───── TEXT TO READ

When considering a motion to dismiss, a district court generally may not consider matters "extraneous to the pleadings." In re Burlington Coat Factory Sec. Litig., 114 F.3d 1410, 1426 (3d Cir.1997) (citing Angelastro v. Prudential-Bache Sec. Inc., 764 F.2d 939, 944 (3d Cir.1985)). Consideration of such matters generally converts the motion into a motion for summary judgment. Cahill v. City of New Brunswick. 99 F.Supp.2d 464, 470 (D.N.J.2000) (citing Fed. R. Civ. P. 12(b) ("If, on a motion . . . to dismiss for failure of the pleading to state a claim upon which relief can be granted, matters outside the pleading are presented to and not excluded by the court, the motion shall be treated as one for summary judgment. . . .")). "However, an exception to the general rules is that a document integral to or explicitly relied upon in the complaint may be considered without converting the motion [to dismiss] into one for summary judgment." Burlington Coat, 114 F.3d at 1426 (quotations omitted); see also Winer Family Trust v. Queen. 503 F.3d 319, 328 (3d Cir.2007).

──────────
───── COLLECTED DATA

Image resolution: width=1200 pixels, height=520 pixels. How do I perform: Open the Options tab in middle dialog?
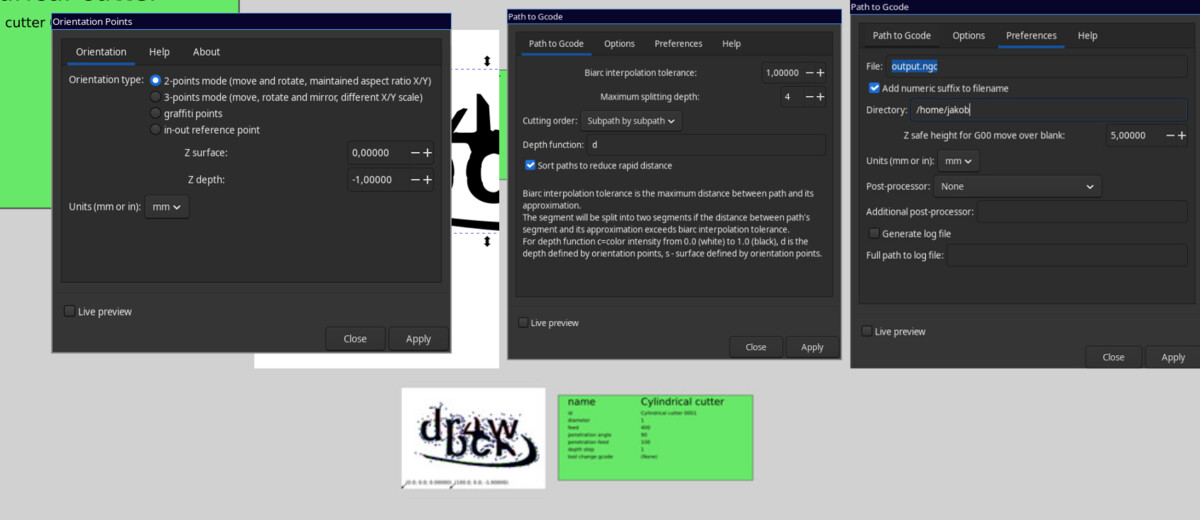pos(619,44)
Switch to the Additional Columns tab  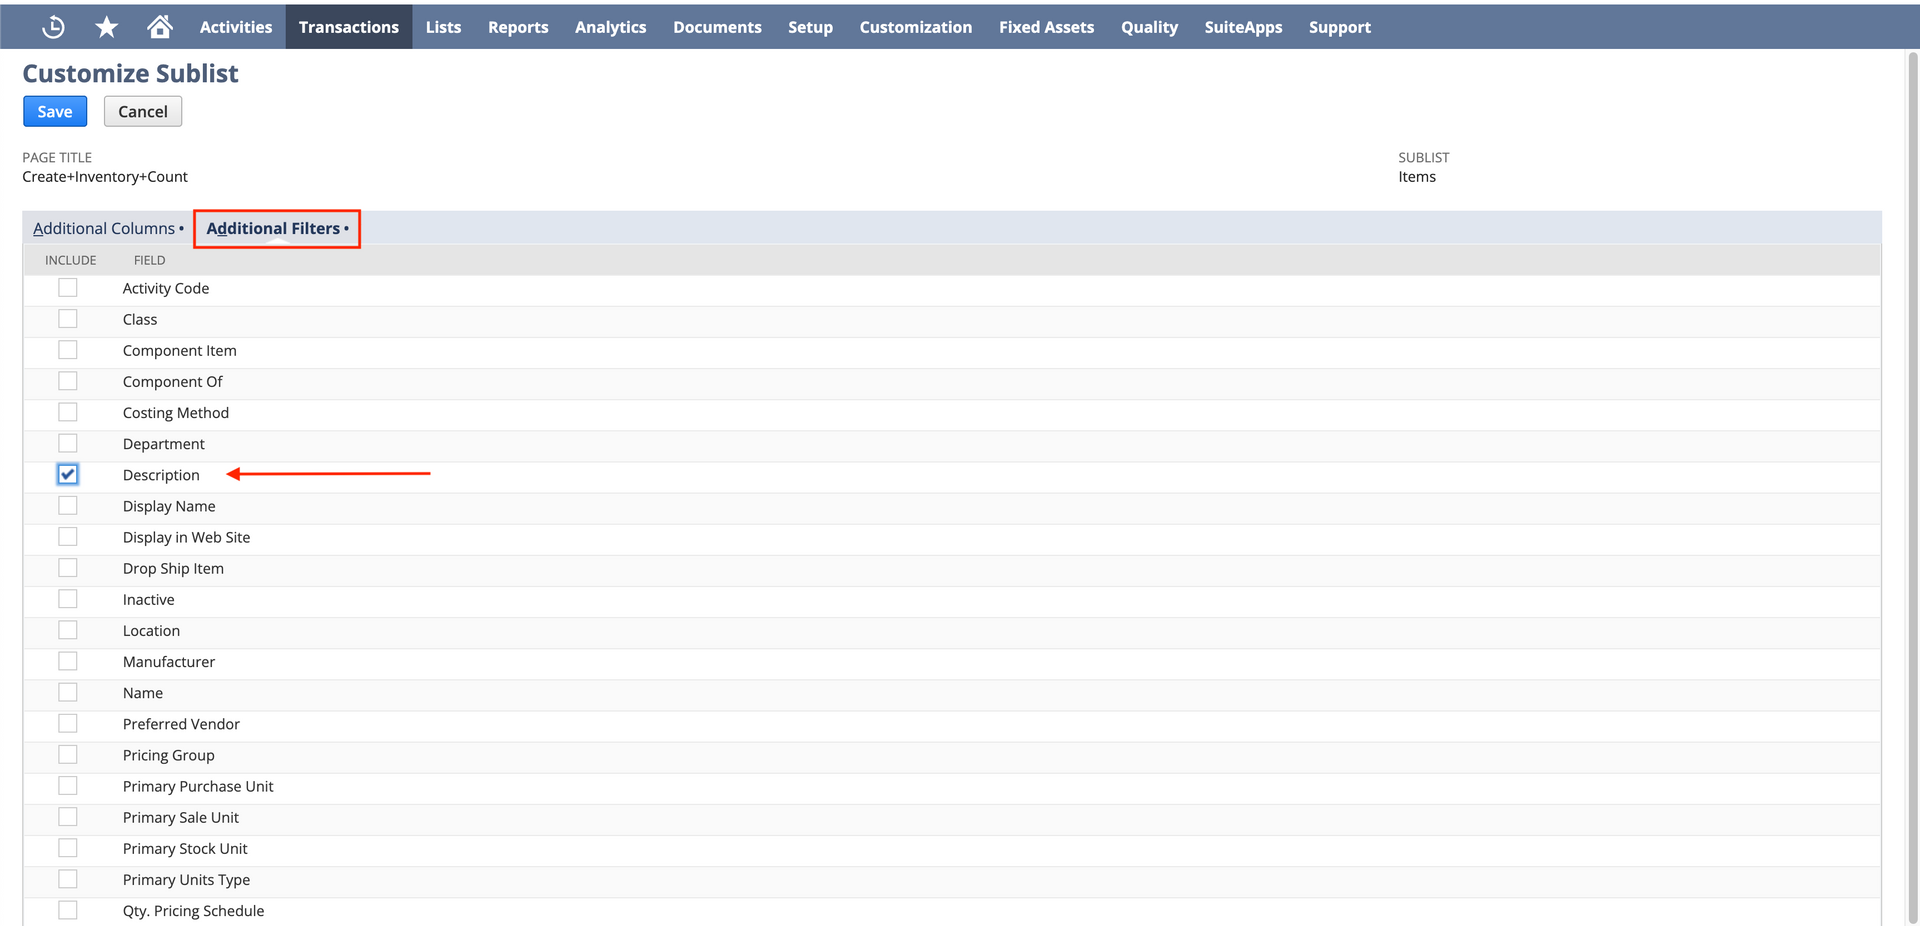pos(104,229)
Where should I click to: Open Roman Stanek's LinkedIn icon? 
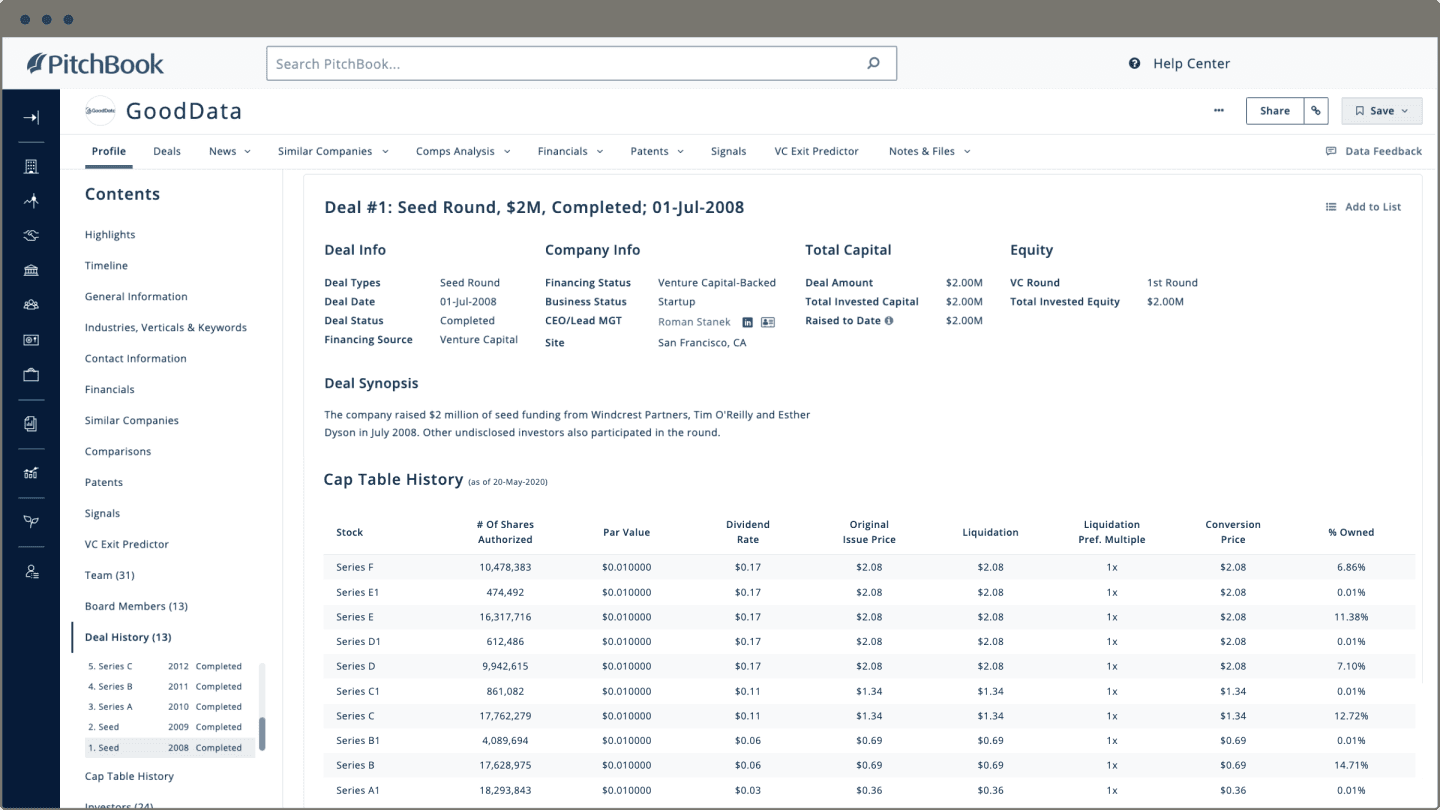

──────────

• INSTRUCTIONS FOR THE TASK
Using the passage on motions to dismiss above, decide whether each statement agrees with it. Answer yes or no for each and quote the words that decide it.
1. Considering matters outside the pleadings generally turns a motion to dismiss into a motion for summary judgment.
2. A document explicitly relied upon in the complaint cannot be considered unless the motion is treated as one for summary judgment.
3. The Burlington Coat decision came from the Third Circuit in 1997.

• THE REPLY
1. Yes: "Consideration of such matters generally converts the motion into a motion for summary judgment."
2. No: "a document integral to or explicitly relied upon in the complaint may be considered without converting the motion [to dismiss] into one for summary judgment."
3. Yes: "114 F.3d 1410, 1426 (3d Cir.1997)"